What this task involves: Add 94 to every coordinate in the answers, then write out the part of the lines that opens with the line containing "Task: Show the people participants panel" and runs through the end of the lines, requests included and the pictures left out.

Screenshot and document pointing data:
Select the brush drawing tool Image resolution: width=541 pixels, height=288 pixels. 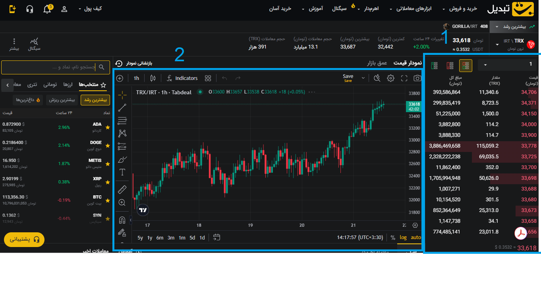122,159
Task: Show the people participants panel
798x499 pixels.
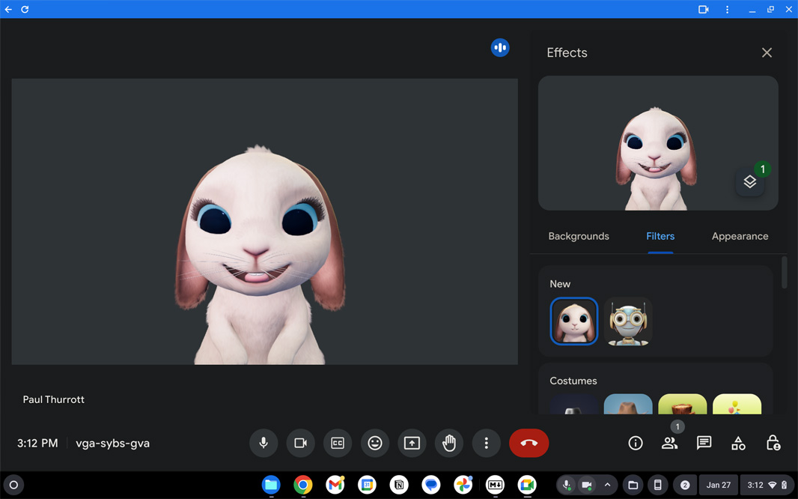Action: pos(669,443)
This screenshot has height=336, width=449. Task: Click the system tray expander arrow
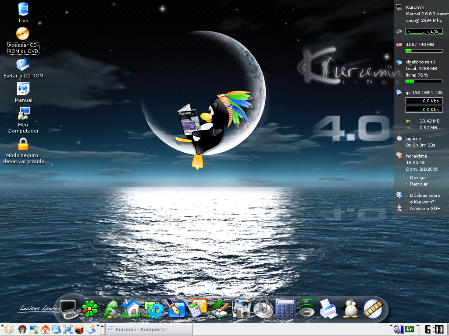tap(391, 326)
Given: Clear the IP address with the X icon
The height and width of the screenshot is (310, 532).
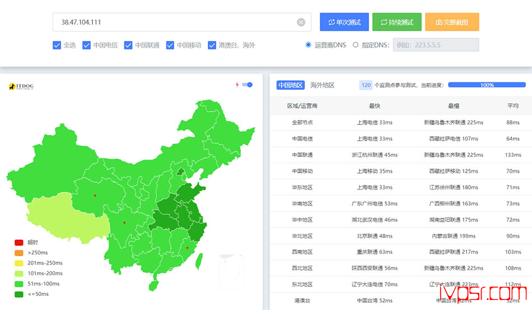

Response:
Task: Show the people participants panel
798x499 pixels.
Action: pos(763,537)
This screenshot has height=336, width=449. Task: Click the system tray expander arrow
tap(485, 420)
Given: Clear the IP address with the X icon
The height and width of the screenshot is (310, 532).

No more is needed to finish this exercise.